Here's an obvious but important dressing tip for Parkinsons: Don’t rush it. If you’re trying to hurry home in the middle of rush hour, you won’t get there any faster. But you’ll have picked up a big ball of stress and anxiety on the way. So give yourself plenty of time. There’s no need for an aspect of your daily routine to be stressful. If you take meds in the morning that manage symptoms of Parkinson’s, it might be a good idea to wait for the meds to kick in before getting dressed.
2. Set Yourself Up for Success: Create a Plan. Make it Routine
Control your routine by making it routine. Similar to the previous point, reflect on what it is that makes changing clothes with Parkinson's the most difficult for you and think through ways to make it a bit easier. If you keep your schedules as consistent as possible, you’ll reduce the need to rush and stress.

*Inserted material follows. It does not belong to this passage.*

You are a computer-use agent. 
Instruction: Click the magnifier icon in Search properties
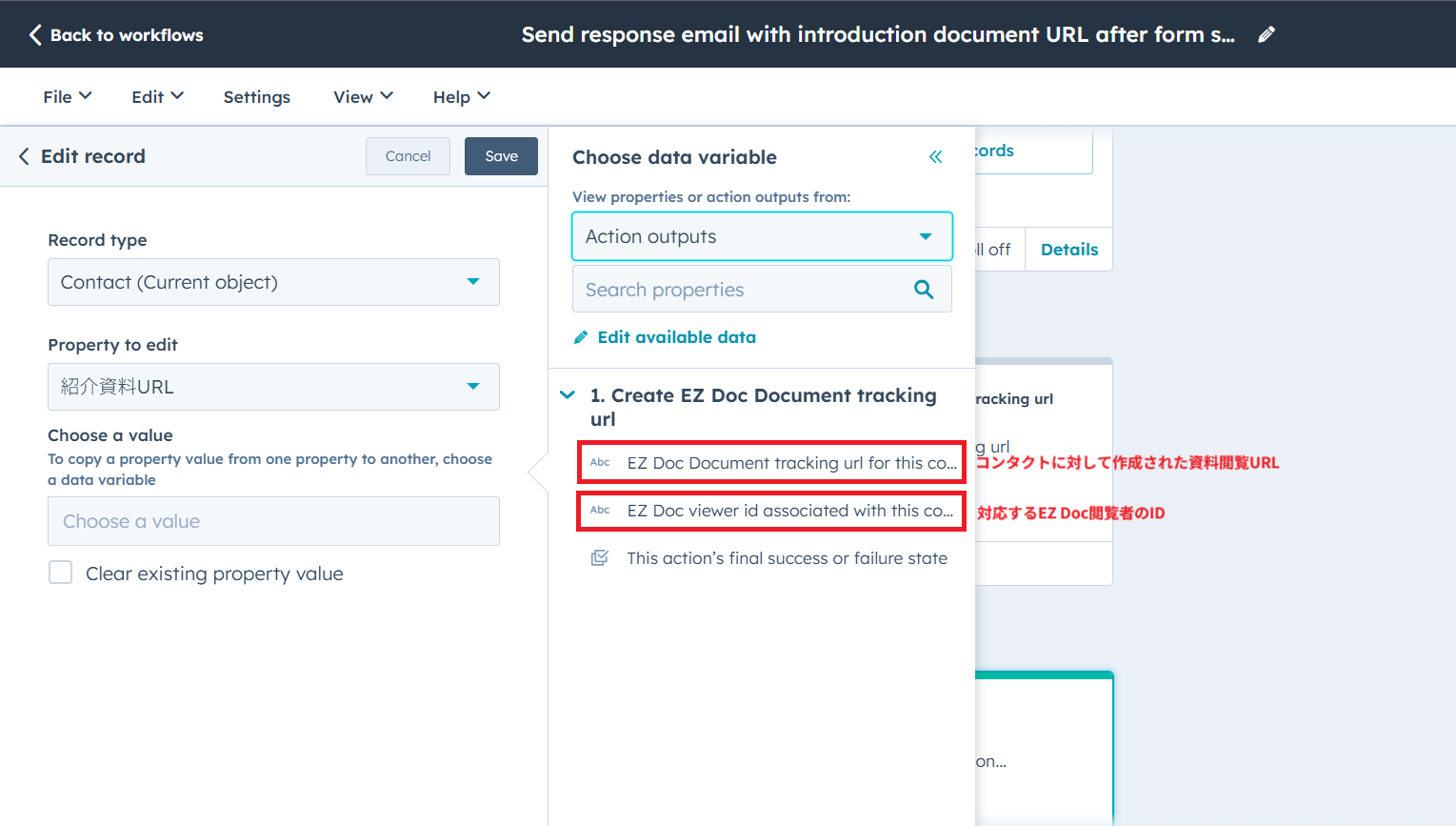(x=923, y=290)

If you feel particularly stiff in the morning, doing a light warmup or easy stretching could make getting dressed a whole lot easier. If you have one arm or leg that typically experiences more stiffness than the other, put that limb into the sleeve or pant leg first, followed by the more limber one.
3. Stay Stable: Find the Right Spot. And the Right Chair.

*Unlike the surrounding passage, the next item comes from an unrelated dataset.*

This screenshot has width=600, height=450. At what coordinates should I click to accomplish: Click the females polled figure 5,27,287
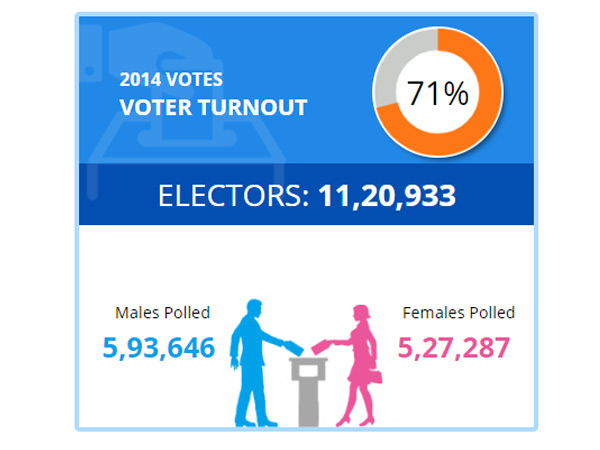coord(454,348)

Getting dressed while sitting down is a whole lot easier than when standing.
There’s no reason to act like you’re a Cirque du Soleil gymnast, balancing on one foot or moving your body in unnecessary ways. Pick a spot that gives you plenty of space to reach for your clothes. Choose a chair with firm support and arms. A kitchen chair might not be the best option if it will tip over as you lean to one side. A wider chair is a better choice as it provides you enough space to move around, and arm rests will give you something to hold on to when leaning to one side.
4. Use Adaptive Equipment and Apparel: Find Products that Work for You
There are so many new options out there that will make dressing easier for someone who lives with Parkinson’s Disease.

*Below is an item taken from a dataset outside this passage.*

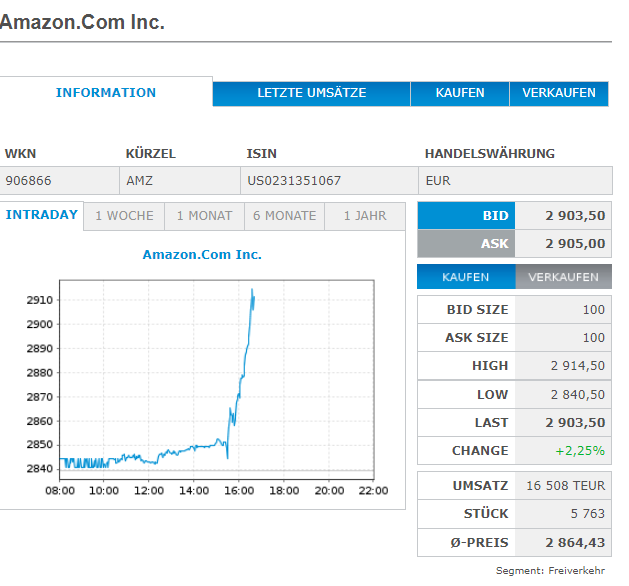
Task: Click the ISIN value US0231351067
Action: (x=294, y=181)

Adaptive Apparel will make your life much simpler. Shoes that you can easily slip into; shirts with magnets instead of buttons; and pants with size zippers will become your favorite type of clothing. There are many brands that are innovating in this space, creating clothing with smart functionality while also still looking stylish and feeling comfortable. From Friendly Shoes, to Slick Chicks, to Joe & Bella, these new brands are creating inclusive clothing that you should be wearing.
And don’t overlook adaptive equipment either – button hooks, dressing sticks, zipper pulls, or even devices to help pull up socks — will make getting into your traditional clothing easier than without. Of course, we’d recommend finding adaptive clothing, but these tools are great for those clothing items that you love and don’t want to give up wearing.
5. Choose Clothes Wisely: Some Fabrics and Footwear Should be Avoided
Fabrics that cling or create friction make for frustrating dressing experiences. Avoid velour and similar fabrics, as well as any clothing that might be too tight or form fitting.
Here's an important dressing tip for Parkinson's to consider. Non-skid socks are a safer option than bathroom slippers, which can slide off your feet and create a fall risk. Not all non-skid socks are the same, however; so make sure you find a pair that truly help reduce the risk of slipping and falling. And avoid socks with too tight an elastic band.
Find lightweight, supportive shoes that you can slip right into. Along with Friendly Shoes, we love the brand Kizick, because it’s so easy to just step in without dealing with laces or forcing your foot into the heel.